• **EXERCISE BRIEF**:
Look through the entries for the line containing "[button] (789, 32)". Then output that line and every line after it, exactly, to the end.

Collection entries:
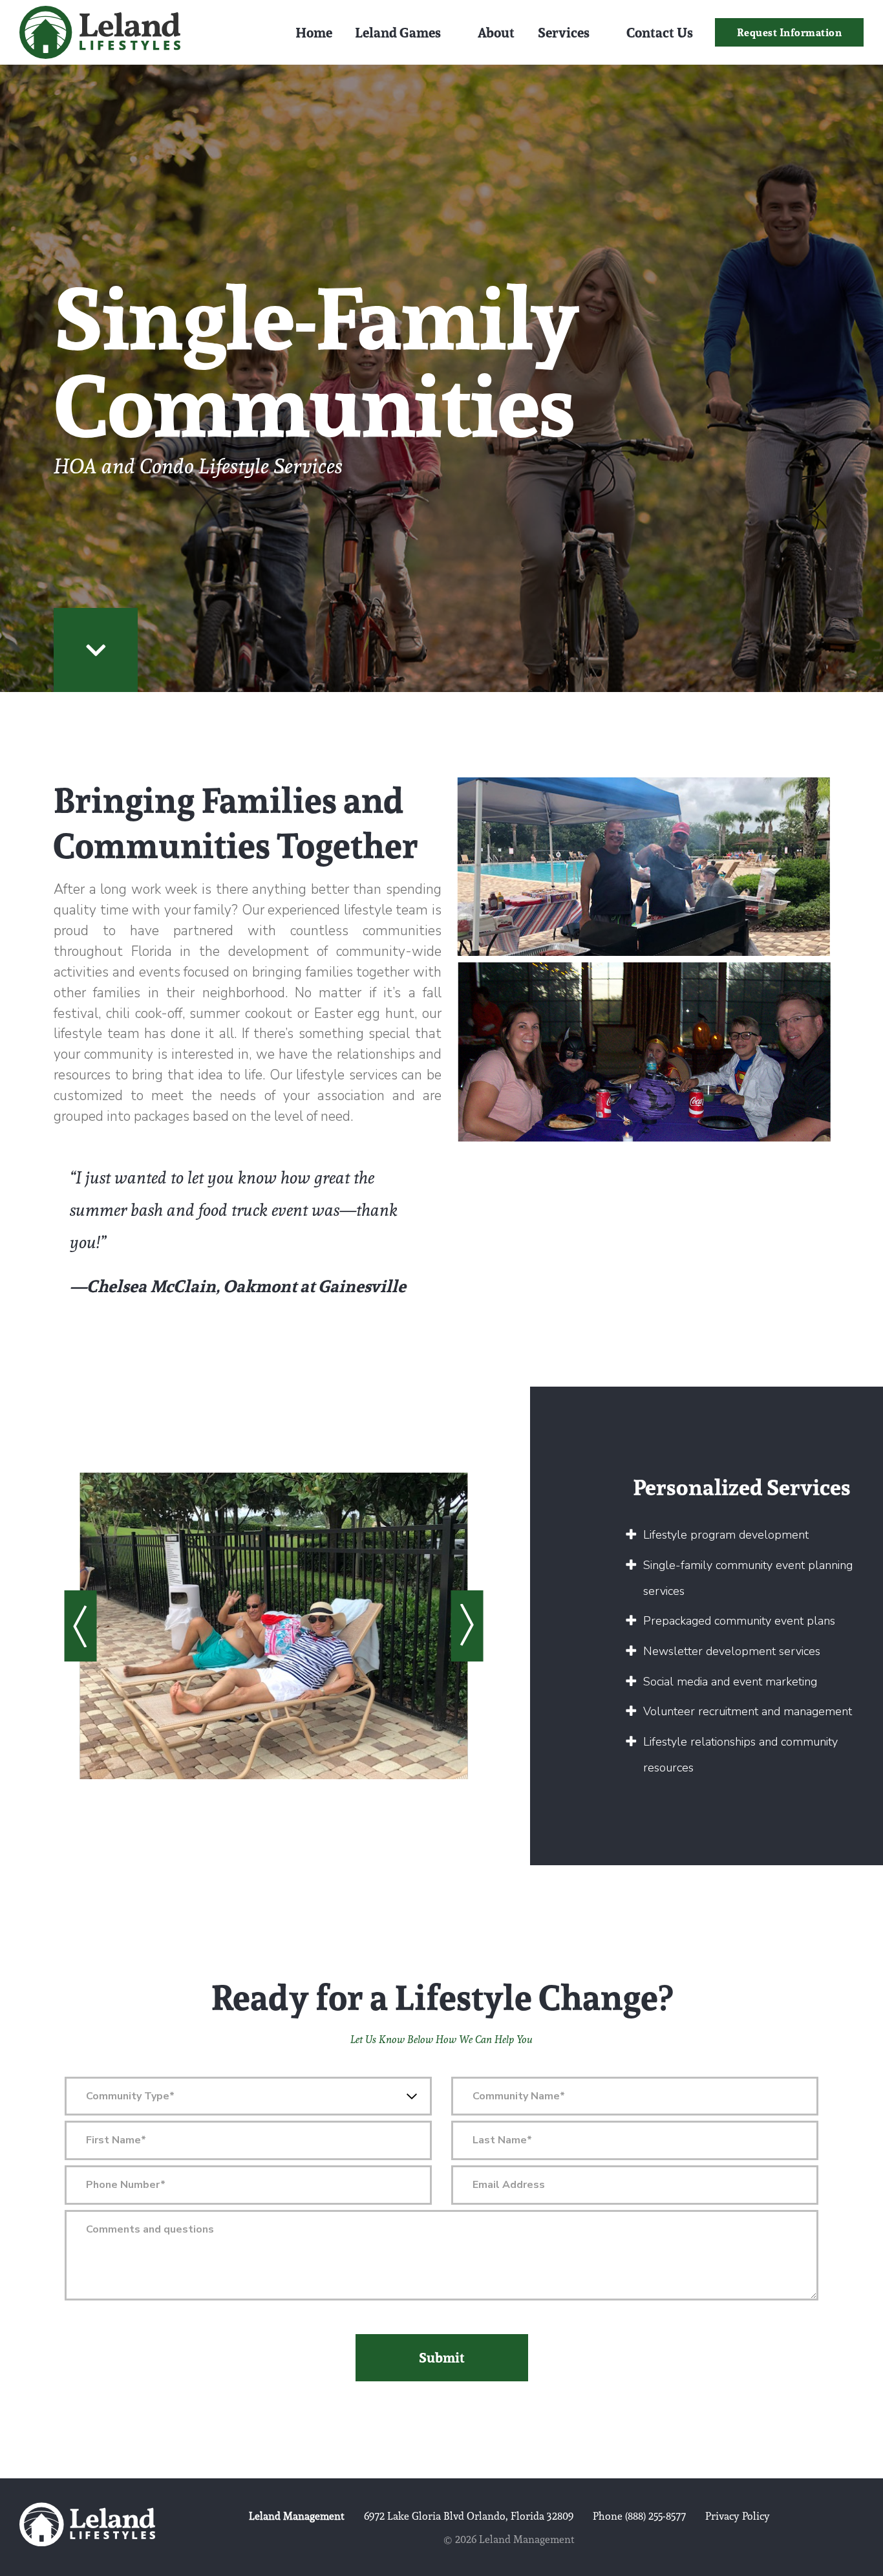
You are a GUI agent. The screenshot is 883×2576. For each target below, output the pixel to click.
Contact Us (659, 32)
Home (313, 32)
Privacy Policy (737, 2515)
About (496, 32)
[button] (789, 32)
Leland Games (398, 32)
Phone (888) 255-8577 (639, 2515)
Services (564, 32)
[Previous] (80, 1625)
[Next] (467, 1625)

• **ANSWER TO THE EXERCISE**:
[button] (789, 32)
Leland Games (398, 32)
Phone (888) 255-8577 (639, 2515)
Services (564, 32)
[Previous] (80, 1625)
[Next] (467, 1625)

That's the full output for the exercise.